GOAL
Rewrite the items from the line containing "Click the highlighted Touch Type tool icon" through the end of the items, replacing "Click" with "Select" and keeping everything else the same. Leave the pictures out of your answer.

ITEMS
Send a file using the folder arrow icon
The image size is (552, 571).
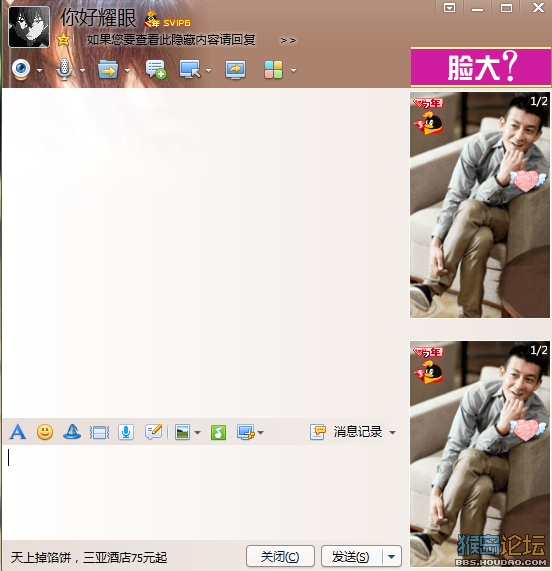(108, 69)
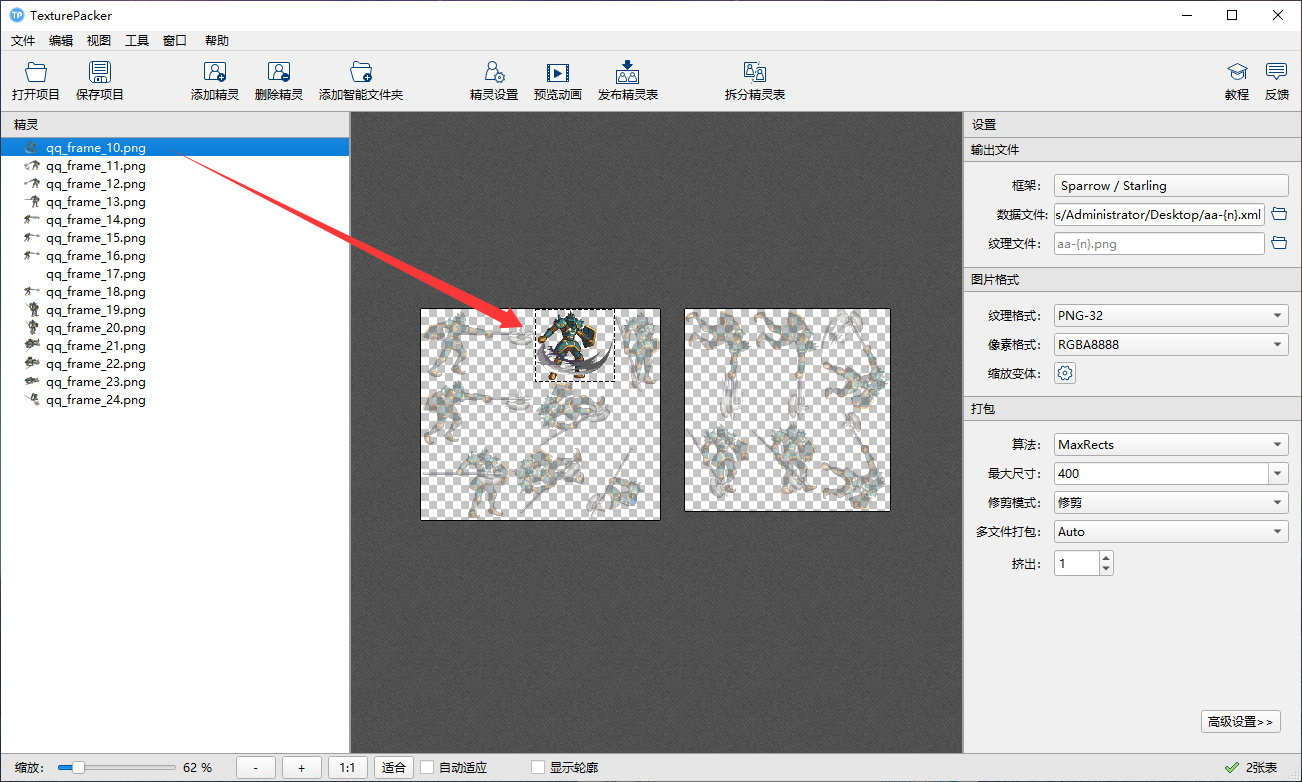
Task: Enable the 自动适应 checkbox
Action: pos(427,767)
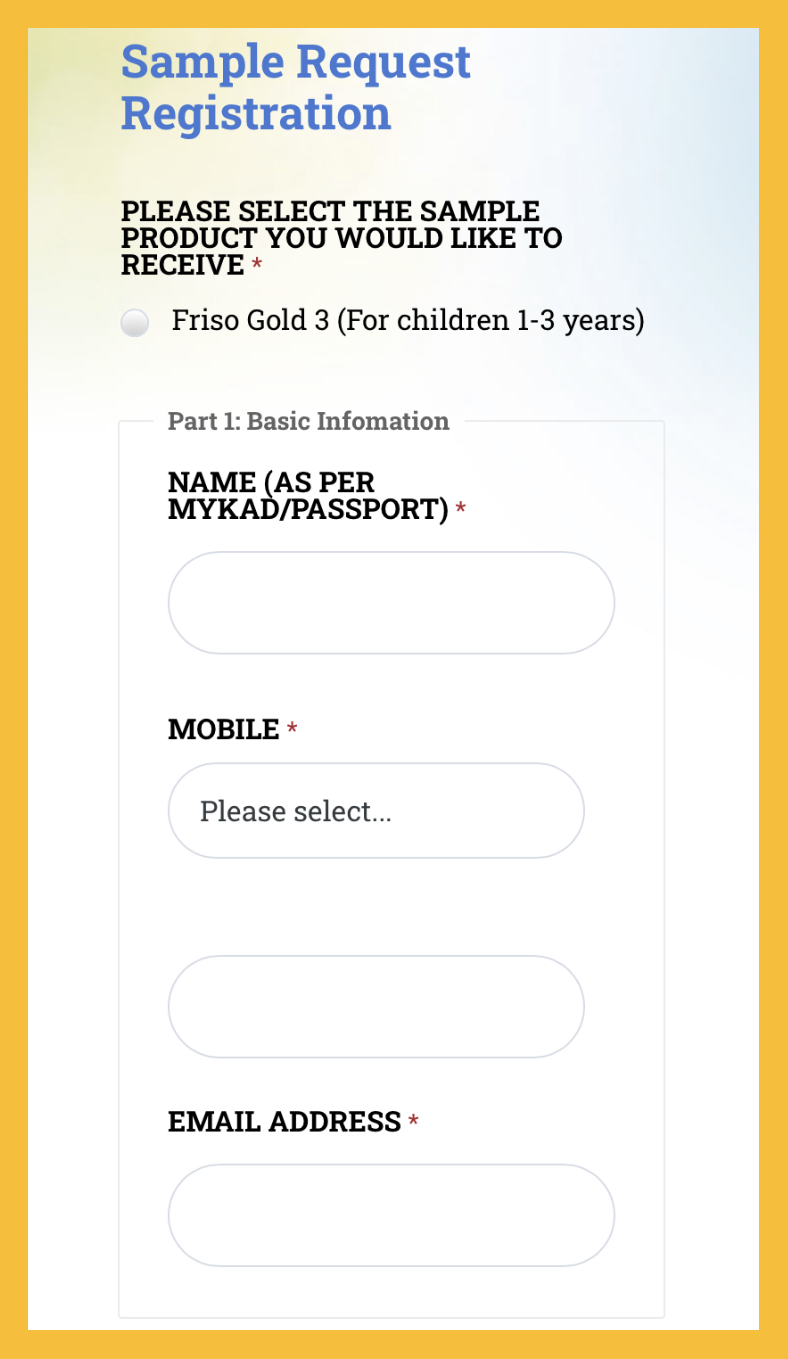Focus the Name (as per MyKad/Passport) input

tap(391, 603)
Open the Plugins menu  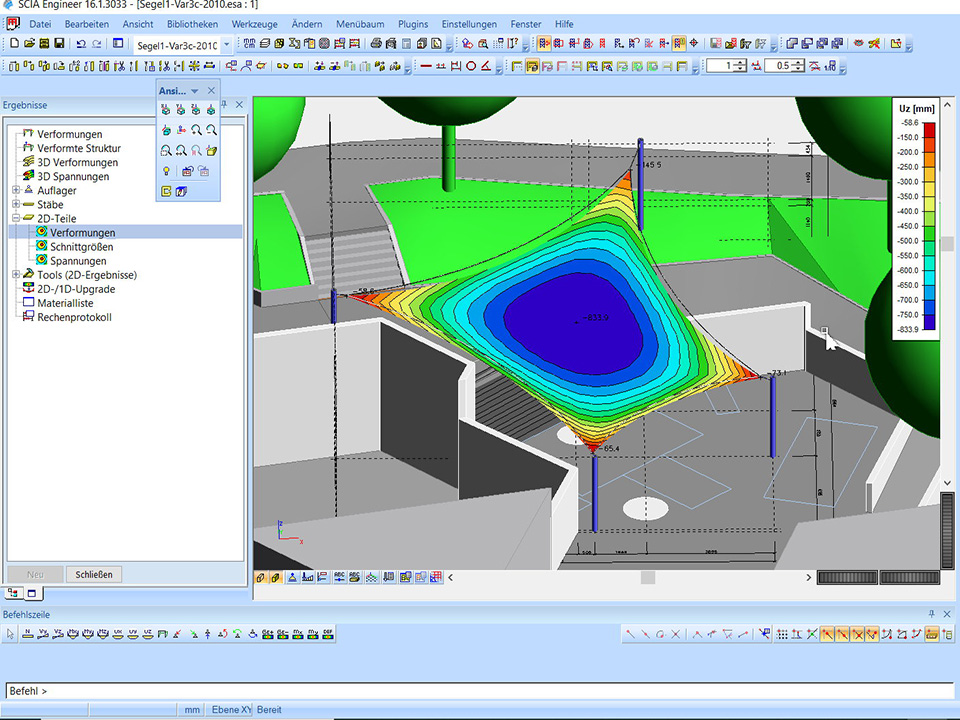tap(412, 23)
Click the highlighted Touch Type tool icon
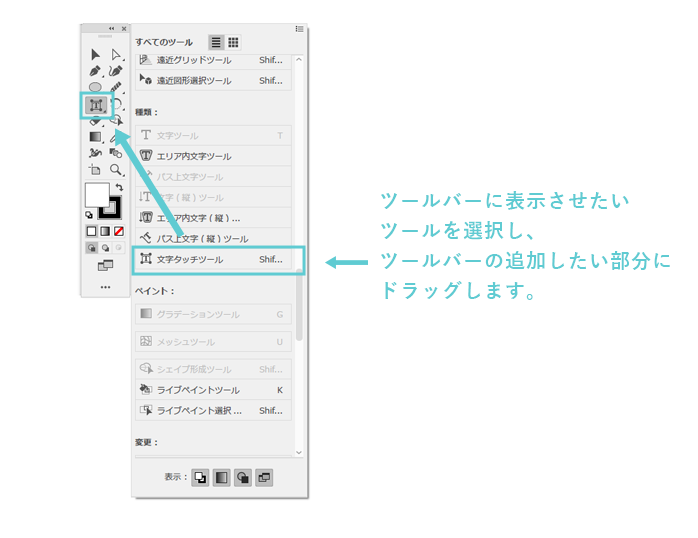The image size is (698, 538). point(96,104)

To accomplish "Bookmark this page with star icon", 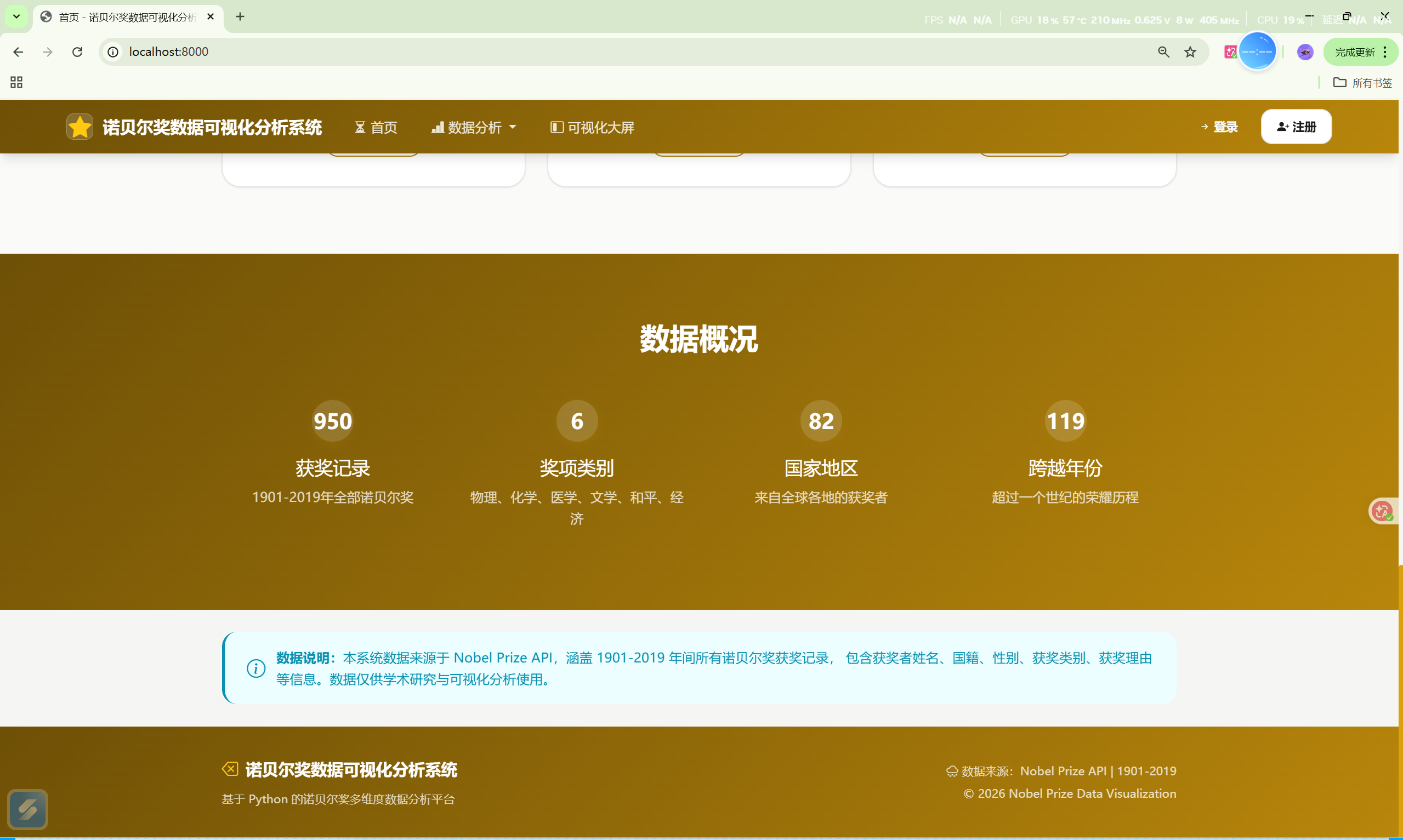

RESULT OF THIS TASK
Select the highlighted Touch Type tool icon
The image size is (698, 538). point(96,104)

To accomplish "Bookmark this page with star icon", 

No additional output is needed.